September 9, 2010
It has been nearly a year since I posted on this blog. I guess maybe I'm not cut out for long-term blogging? But I recently read someone else's blog that was extremely inspiring to me, and reminded me of how I felt when we were dealing with all the challenges that come with a critically ill newborn. Reading back over what I wrote also made me realize that this was a great outlet for me to keep track of some of Caitlyn's milestones. I read things on here that I had already forgotten, and it made me smile.

So maybe I am poking my toes back in the blogging waters? I haven't decided yet. I am now entering the second trimester of my second pregnancy, and if possible, life is more hectic than ever, so we will see. But I do need to say out loud, that I am so blessed. I feel blessed beyond belief to have a happy, healthy toddler. She is smart, precocious, beautiful, and challenges me more than I ever imagined.

Parenting is by far the most challenging, and rewarding, thing I have I have ever done in my life. Caitlyn has always been a strong-willed fighter - that's what helped her survive the first few weeks of life, and it continues to define her today (much to my delight and dismay). I love being her mother, and I also feel much of the time like I have no earthly idea what I'm doing!

Some quick milestones from this summer: Caitlyn started talking in earnest at about 18 months, and has never stopped since. She now speaks in 6+ word sentences, and astounds me everyday with her observations and insights. The other day, Matt was blocking the door and she wanted to get through. She very politely said, "excuse me, Daddy."

She also has recently started saying bedtime prayers, and will pray sometimes at mealtime. These prayers usually go something like this, "Pray Jesus, thank you for the food. Pray Jesus for food." Or at bedtime, "Thank you Jesus for GG (great-grandparents) and Baxter and Marco (dogs), and acrobats and clowns (after our first trip to the circus). Thank you Jesus for Mommy and Daddy and Caitlyn!!!!" She always ends on a very enthusiastic note.
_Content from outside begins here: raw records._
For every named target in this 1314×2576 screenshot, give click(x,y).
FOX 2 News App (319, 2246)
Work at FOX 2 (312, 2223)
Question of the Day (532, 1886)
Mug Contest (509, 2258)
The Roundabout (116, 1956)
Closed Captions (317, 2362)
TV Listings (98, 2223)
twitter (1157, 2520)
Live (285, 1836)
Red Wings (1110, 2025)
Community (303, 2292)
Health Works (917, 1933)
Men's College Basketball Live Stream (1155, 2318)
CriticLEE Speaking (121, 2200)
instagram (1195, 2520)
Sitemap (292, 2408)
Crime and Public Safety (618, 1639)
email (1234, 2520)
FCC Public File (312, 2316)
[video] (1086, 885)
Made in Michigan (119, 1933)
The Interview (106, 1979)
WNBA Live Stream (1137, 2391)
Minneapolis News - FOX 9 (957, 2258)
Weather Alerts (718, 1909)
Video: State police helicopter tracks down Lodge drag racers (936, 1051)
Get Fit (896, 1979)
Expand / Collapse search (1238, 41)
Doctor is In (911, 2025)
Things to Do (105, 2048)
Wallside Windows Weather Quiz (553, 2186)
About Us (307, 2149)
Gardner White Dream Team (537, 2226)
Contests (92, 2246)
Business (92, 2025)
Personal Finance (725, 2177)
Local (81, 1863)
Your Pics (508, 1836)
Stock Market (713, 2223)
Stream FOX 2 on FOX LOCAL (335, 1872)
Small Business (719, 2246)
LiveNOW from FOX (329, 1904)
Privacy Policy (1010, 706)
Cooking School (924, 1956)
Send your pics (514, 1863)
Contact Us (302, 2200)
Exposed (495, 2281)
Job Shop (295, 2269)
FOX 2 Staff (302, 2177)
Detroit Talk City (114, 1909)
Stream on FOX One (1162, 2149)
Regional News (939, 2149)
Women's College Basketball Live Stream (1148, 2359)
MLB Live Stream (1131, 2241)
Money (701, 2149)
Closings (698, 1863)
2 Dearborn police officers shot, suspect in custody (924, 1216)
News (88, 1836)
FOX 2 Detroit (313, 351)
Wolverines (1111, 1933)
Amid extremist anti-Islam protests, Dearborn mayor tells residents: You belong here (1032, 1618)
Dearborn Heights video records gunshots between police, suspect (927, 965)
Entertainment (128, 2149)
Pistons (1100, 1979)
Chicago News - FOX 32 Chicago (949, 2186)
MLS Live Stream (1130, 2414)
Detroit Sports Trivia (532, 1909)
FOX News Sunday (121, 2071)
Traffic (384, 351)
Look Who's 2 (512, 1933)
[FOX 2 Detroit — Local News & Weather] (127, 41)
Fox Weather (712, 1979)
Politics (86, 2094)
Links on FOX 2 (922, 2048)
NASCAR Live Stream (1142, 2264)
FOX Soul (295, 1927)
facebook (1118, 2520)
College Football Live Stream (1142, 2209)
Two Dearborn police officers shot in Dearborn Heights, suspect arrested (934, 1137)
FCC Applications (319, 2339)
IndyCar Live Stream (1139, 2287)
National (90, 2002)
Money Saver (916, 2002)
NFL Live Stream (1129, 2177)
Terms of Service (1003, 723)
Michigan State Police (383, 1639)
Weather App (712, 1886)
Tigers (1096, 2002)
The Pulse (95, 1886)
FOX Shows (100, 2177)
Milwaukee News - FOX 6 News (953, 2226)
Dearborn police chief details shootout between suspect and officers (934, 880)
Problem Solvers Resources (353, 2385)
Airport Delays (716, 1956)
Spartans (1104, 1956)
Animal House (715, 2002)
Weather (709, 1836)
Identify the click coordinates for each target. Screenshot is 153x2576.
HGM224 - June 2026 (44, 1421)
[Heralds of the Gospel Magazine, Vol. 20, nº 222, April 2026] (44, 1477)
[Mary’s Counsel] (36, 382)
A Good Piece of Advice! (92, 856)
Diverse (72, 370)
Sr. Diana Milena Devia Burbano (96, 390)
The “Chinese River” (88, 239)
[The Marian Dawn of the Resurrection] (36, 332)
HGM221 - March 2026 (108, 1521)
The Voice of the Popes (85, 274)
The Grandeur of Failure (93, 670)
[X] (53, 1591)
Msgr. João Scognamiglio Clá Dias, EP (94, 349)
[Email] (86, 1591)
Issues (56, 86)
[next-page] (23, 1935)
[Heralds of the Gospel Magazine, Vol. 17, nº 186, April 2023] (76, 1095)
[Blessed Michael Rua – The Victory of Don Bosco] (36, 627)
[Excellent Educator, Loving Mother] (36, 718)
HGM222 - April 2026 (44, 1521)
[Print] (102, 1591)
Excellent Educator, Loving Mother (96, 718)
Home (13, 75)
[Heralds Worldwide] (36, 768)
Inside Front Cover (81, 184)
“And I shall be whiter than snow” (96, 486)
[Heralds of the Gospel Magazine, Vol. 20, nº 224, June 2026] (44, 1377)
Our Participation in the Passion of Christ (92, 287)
Caitlyn is almost completely potty trained. She started showing interest sometime around the beginning of the summer, and I bought her first big-girl panties about a month ago. She occasionally has accidents, but has been completely accident-free for the past two days (that's my girl!).

At 21 months old (today! Oh my!!), I feel like she is not-yet-two, but going on 22. Sometimes it's hard to remember that even though she can carry on a complete conversation with you, she still reasons like a not-yet-two-year-old. It can be difficult not to get frustrated with that aforementioned extremely strong will.

And how is new baby (as I affectionately refer to our new baby until we have a gender to assign. I have never liked calling a baby "it")? So far, so good. I am entering my second trimester next week, and have been blessed with an extremely healthy,fairly easy pregnancy so far. Little nausea, although lots of fatigue. Overall though, I am feeling pretty good when I'm not freaking out about how in the world I'm going to juggle two children, a full-time job, and a husband finishing medical school and doing two months of away rotations in Ohio or Texas next fall. It's the not freaking out part that's getting to me these days, but I am trying to stay as calm and rational as possible. Let me tell you, that's super easy when you are already frazzled, and then add lovely pregnancy hormones and lame-brain to the mix.

So this post has turned into a book, and I am realizing that I actually really enjoyed writing it all out again. No promises, but (maybe) I will become a (semi)regular poster again? We will see. If you made it this far, God bless you.